The temperature for the Developer Part A and B is very important. I found that at 68-70 F my negs were a bit thin in the shadows and by increasing the temp just a few degrees (well within the usable range for Diafine of 70-85 F) everything fell right into place. I also now use this time and temp for TX as well – I often soup both films at the same time…very convenient! I no longer use a prewet for Diafine developer as over time it will dilute Part A to a point that could potentially cause problems.

So in conclusion… TX and 125PX are fantastic films and are now my personal films of choice for all of my black and white shooting. Every roll is run in Diafine as described above and the scans are easy and amazing! Give it a try you too may fall for the combo of “X” films and Diafine.
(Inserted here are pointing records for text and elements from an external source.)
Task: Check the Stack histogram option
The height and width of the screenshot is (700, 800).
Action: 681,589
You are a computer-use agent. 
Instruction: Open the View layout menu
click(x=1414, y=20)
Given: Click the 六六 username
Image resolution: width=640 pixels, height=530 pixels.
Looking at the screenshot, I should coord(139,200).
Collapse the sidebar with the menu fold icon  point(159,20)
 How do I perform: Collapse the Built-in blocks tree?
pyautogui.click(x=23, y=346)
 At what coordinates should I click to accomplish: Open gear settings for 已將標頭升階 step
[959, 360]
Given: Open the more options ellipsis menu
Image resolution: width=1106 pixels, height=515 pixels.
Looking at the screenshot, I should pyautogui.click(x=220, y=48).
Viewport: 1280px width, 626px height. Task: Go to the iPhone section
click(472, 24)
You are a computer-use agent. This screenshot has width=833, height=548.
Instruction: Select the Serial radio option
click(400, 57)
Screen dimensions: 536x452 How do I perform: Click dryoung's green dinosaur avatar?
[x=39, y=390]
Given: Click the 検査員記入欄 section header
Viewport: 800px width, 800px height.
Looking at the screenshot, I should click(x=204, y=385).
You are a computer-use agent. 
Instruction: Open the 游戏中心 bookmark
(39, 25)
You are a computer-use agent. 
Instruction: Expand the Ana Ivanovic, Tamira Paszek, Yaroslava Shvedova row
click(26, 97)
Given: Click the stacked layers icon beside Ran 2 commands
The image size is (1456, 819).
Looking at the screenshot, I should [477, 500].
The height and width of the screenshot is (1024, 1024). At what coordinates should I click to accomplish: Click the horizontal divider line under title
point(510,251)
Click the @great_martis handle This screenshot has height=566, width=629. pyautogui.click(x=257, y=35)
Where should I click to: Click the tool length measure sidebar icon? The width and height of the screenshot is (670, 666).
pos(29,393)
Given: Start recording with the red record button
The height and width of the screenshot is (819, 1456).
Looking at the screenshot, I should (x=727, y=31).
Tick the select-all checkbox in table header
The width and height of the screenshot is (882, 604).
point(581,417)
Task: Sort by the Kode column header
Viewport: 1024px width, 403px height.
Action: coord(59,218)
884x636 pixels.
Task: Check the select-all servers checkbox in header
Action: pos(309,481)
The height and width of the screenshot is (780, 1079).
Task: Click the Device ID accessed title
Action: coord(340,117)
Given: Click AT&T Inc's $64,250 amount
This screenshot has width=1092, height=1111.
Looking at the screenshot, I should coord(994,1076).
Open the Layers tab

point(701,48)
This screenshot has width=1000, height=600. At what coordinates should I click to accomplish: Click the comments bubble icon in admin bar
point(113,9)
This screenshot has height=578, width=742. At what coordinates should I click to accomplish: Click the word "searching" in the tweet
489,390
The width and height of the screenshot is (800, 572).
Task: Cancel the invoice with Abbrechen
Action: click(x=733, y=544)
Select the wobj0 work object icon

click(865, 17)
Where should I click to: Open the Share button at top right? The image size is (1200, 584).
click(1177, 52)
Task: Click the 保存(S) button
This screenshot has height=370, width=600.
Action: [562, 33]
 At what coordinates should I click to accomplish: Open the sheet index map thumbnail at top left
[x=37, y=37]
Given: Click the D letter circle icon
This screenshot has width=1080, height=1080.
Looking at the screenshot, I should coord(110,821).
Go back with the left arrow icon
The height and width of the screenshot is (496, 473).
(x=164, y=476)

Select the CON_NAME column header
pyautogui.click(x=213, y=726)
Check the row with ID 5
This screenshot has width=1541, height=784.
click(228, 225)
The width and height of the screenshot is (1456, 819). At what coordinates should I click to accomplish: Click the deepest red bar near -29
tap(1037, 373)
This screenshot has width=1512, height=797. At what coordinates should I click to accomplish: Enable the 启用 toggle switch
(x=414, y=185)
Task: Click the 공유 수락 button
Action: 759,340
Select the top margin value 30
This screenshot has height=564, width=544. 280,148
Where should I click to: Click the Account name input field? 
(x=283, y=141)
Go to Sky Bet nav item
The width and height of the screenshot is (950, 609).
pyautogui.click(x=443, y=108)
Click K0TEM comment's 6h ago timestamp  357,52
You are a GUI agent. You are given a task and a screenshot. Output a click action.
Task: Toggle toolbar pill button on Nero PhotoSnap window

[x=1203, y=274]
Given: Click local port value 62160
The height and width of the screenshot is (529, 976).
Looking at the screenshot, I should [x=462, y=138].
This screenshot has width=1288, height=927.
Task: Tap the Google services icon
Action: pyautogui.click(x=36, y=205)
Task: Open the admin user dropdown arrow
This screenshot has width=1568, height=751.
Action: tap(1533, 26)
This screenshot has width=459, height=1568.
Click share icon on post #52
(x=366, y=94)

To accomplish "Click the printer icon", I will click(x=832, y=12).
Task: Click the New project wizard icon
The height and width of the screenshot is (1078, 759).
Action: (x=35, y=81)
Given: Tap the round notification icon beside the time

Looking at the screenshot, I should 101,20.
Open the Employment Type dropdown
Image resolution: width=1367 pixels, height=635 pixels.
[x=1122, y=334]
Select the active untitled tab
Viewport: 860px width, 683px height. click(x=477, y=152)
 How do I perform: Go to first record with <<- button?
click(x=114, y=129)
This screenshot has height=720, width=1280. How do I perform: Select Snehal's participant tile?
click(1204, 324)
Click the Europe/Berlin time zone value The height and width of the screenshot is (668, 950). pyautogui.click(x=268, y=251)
Final Note: I use in my workflow a bit of noise reduction on my images (Noise Ninja). These images are not at the default setting suggested by Noise Ninja but represent NN at about 1/4 strength.

Viva la Revolution!!

Fuji Acros 100 and Diafine Developer – Part 2

Finally part 2! Here are some sample images made on my M7 Leica and my Rollei 2.8 (F – 1960) using Fuji Acros at an EI of 160.

The two square images of course were shot with the Rollei (120mm) and the hand and zipper image was made with my Leica M7. Full size the Rollei images are 18″ x 18″ (142MB, 16 Bit, Grayscale, 120mm Negative, 3200 dpi scan) and the hand and zipper image is 16″x 24″ (160MB, 16 Bit, Grayscale, 35mm Negative, 6300 dpi scan). The detail crop of the zipper represents approx a 3″x4″ section of the larger 16″x24″ print…amazing!

Here is how I processed it…

Fuji Acros 100…EI 160

  • Diafine Developer at 68-72 F
  • Part A 4.5 minutes (two inversions every minute…gentle.)
  • Part B 4.5 minutes (two inversions every minute…gentle.)
  • Water Stop 1 minute Fill and Dump (68-72 F)
  • Fix Kodak Rapid (5 minutes)
  • Wash 1 minute running water (68-72 F)
  • Perma Wash 1 minute constant agitation
  • Wash 5 minutes (65-75 F)
  • LFN
  • Dry

For more information on the process and testing conducted please listen to the audioblog link below….

TIP– When your developer starts to get dirty…say after 30 plus rolls just run it through a coffee filter to “clean” it…use a different filter of course for each solution.